Di fronte al contrasto interpretativo le Sezioni unite hanno ritenuto, nel caso di specie, applicabile la legge vigente al momento della condotta.
E’, infatti, proprio la condotta il punto di riferimento temporale essenziale a garantire la calcolabilità delle conseguenze penali e, con essa, l’autodeterminazione della persona; ed è a tale punto di riferimento temporale che deve essere riconnessa l’operatività del principio di irretroattività ex art. 25 Cost. posto che “spostare in avanti” detta operatività, correlandola all’evento del reato, determinerebbe, qualora alla condotta interamente posta in essere nella vigenza di una legge penale sia sopravvenuta una normativa penale più sfavorevole, la sostanziale retroattività di quest’ultima rispetto al momento in cui è effettivamente possibile per la persona “calcolare” le conseguenze penali del proprio agire, con inevitabile svuotamento dell’effettività della garanzia di autodeterminazione della persona e della ratio di tutela del principio costituzionale di irretroattività.

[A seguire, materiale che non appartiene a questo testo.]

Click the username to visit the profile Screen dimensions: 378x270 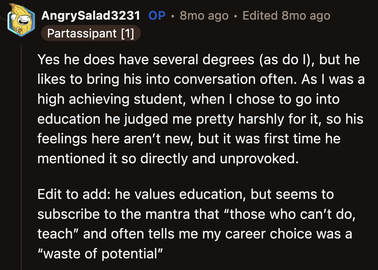coord(91,15)
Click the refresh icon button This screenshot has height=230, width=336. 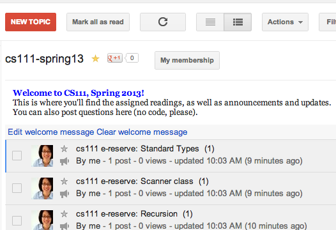click(163, 22)
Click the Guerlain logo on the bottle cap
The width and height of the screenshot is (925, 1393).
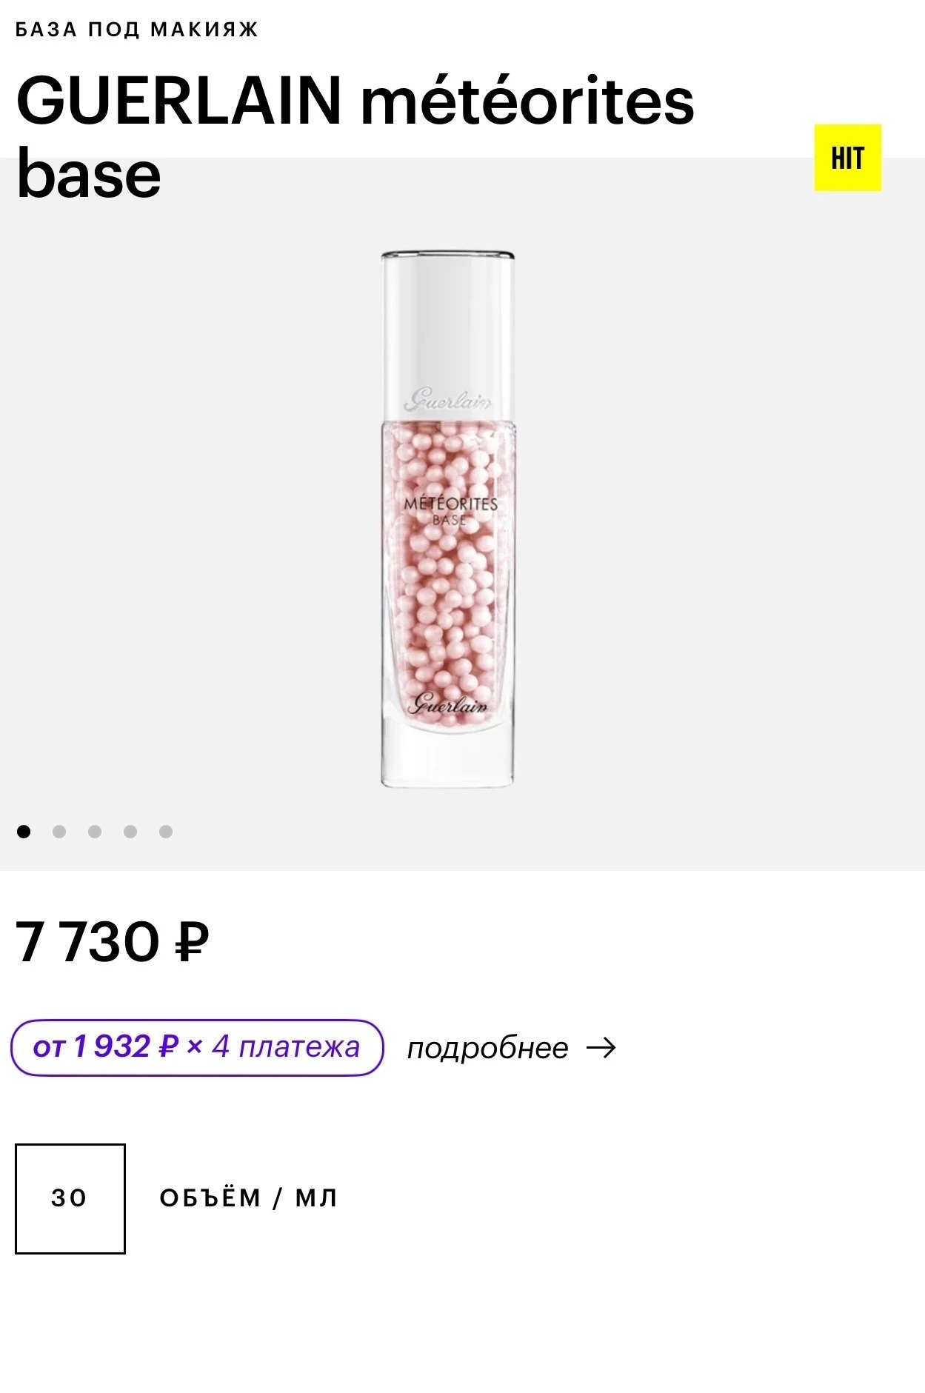tap(447, 401)
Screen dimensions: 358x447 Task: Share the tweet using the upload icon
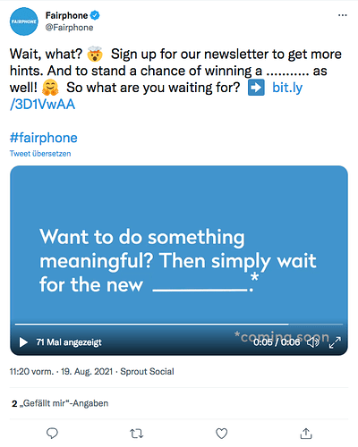pos(306,434)
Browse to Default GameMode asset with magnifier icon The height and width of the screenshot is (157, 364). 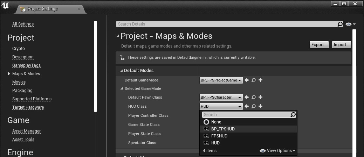[254, 80]
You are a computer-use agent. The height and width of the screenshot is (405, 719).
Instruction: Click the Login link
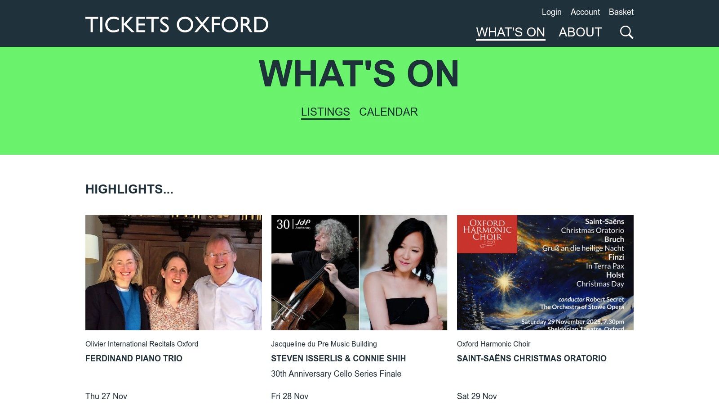551,12
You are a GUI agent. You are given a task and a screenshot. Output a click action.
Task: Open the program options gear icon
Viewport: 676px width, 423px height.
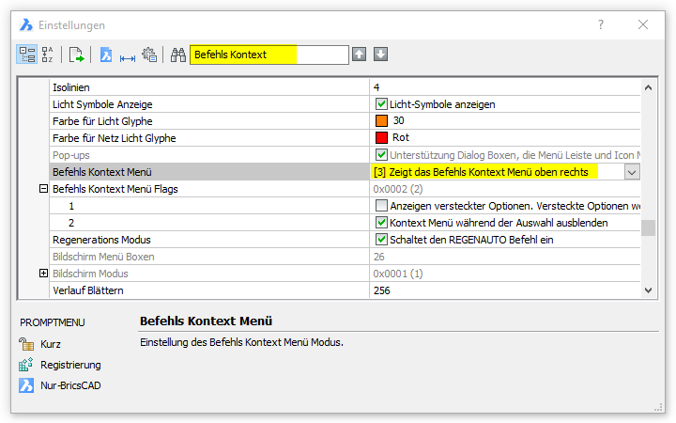(149, 55)
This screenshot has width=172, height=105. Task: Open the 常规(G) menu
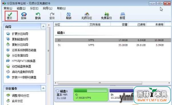pos(8,8)
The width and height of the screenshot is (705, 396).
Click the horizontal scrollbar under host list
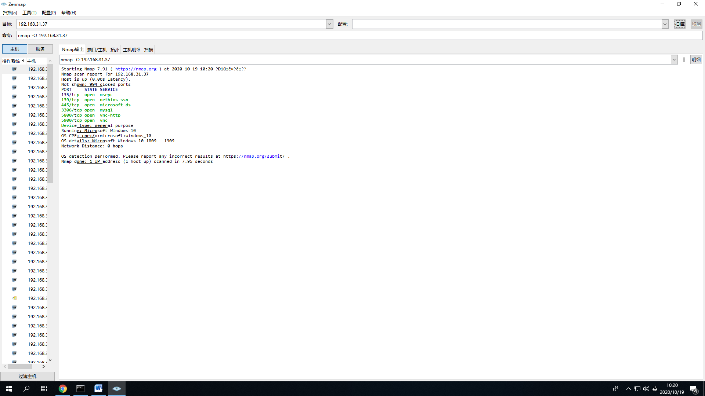[20, 366]

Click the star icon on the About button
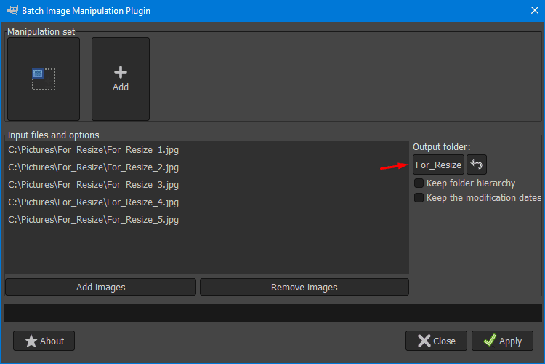coord(31,341)
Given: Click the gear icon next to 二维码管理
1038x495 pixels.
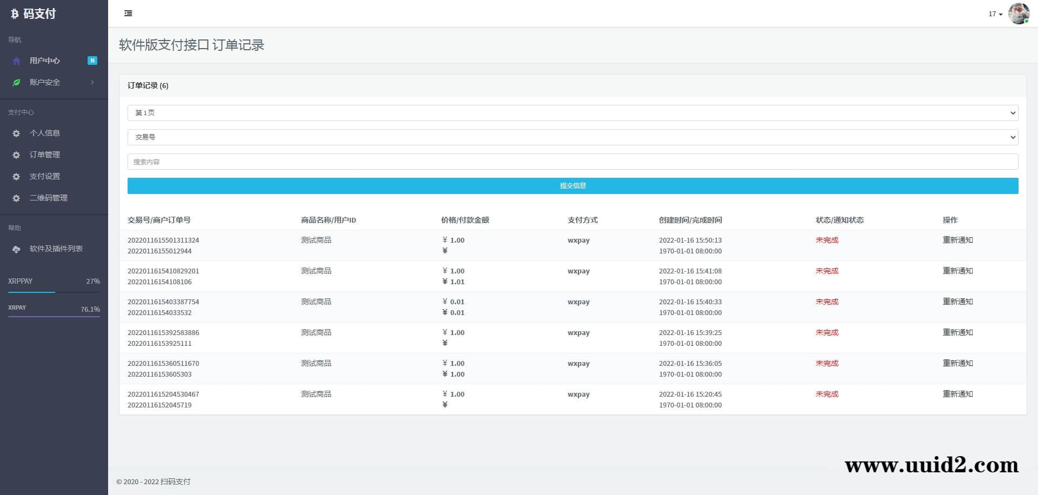Looking at the screenshot, I should point(16,198).
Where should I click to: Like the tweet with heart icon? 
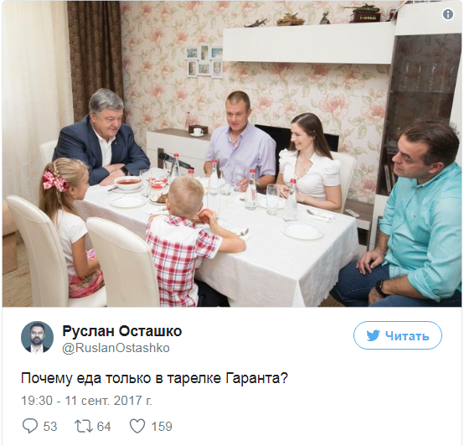pyautogui.click(x=137, y=426)
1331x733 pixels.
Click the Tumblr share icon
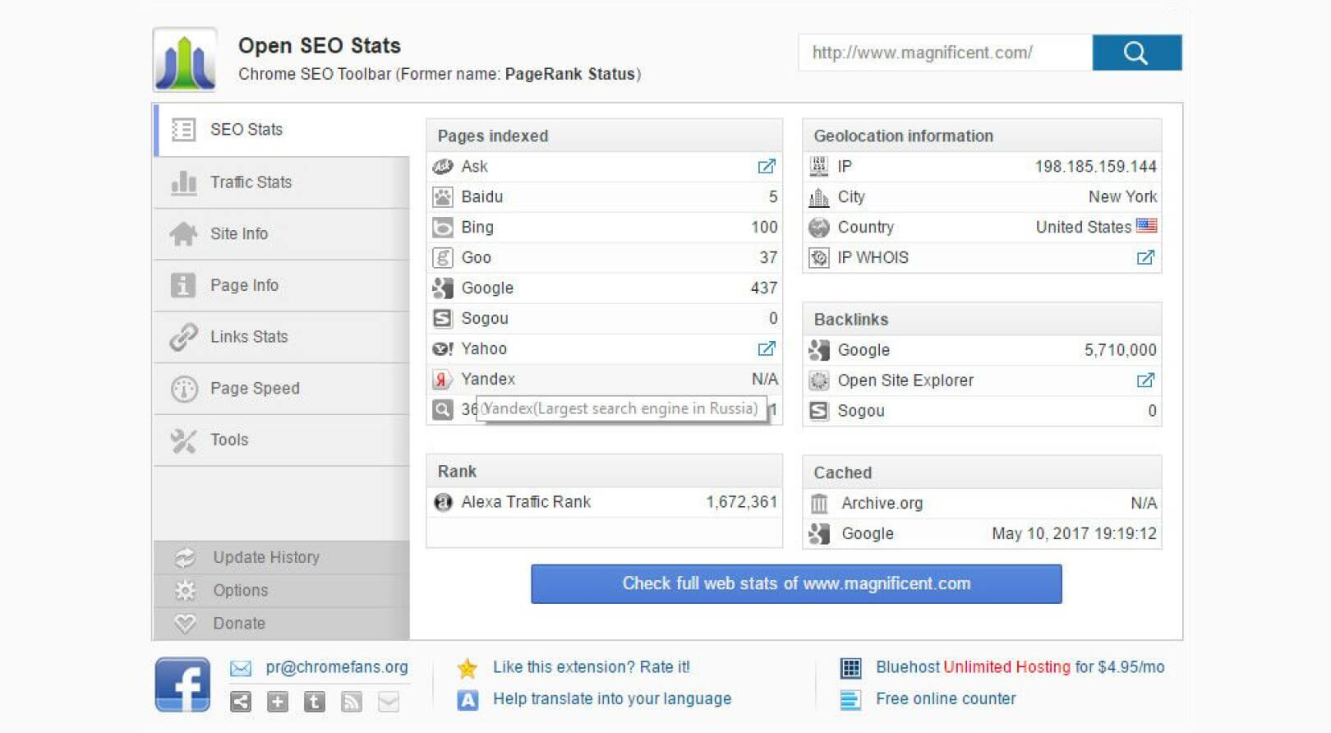coord(314,702)
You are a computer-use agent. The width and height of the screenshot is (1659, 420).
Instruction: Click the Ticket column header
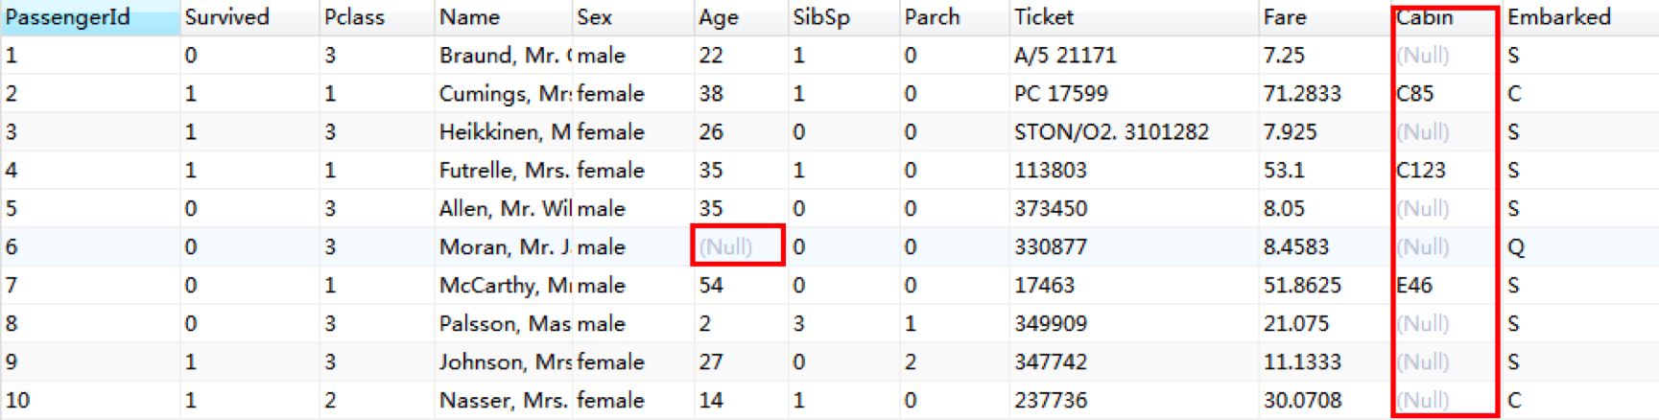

Il fondamento di garanzia del principio di irretroattività della norma più sfavorevole e il suo necessario riferimento alla valutabilità delle conseguenze penali della condotta da parte del reo sono, dunque, decisivi nell’indirizzare la soluzione della questione rimessa alle Sezioni unite verso l’adesione al criterio della condotta. Una ratio di garanzia della persona del tutto coerente con il principio personalista che il Costituente ha posto quale uno dei pilastri fondamentali dell’edificio costituzionale, in special modo in materia penale.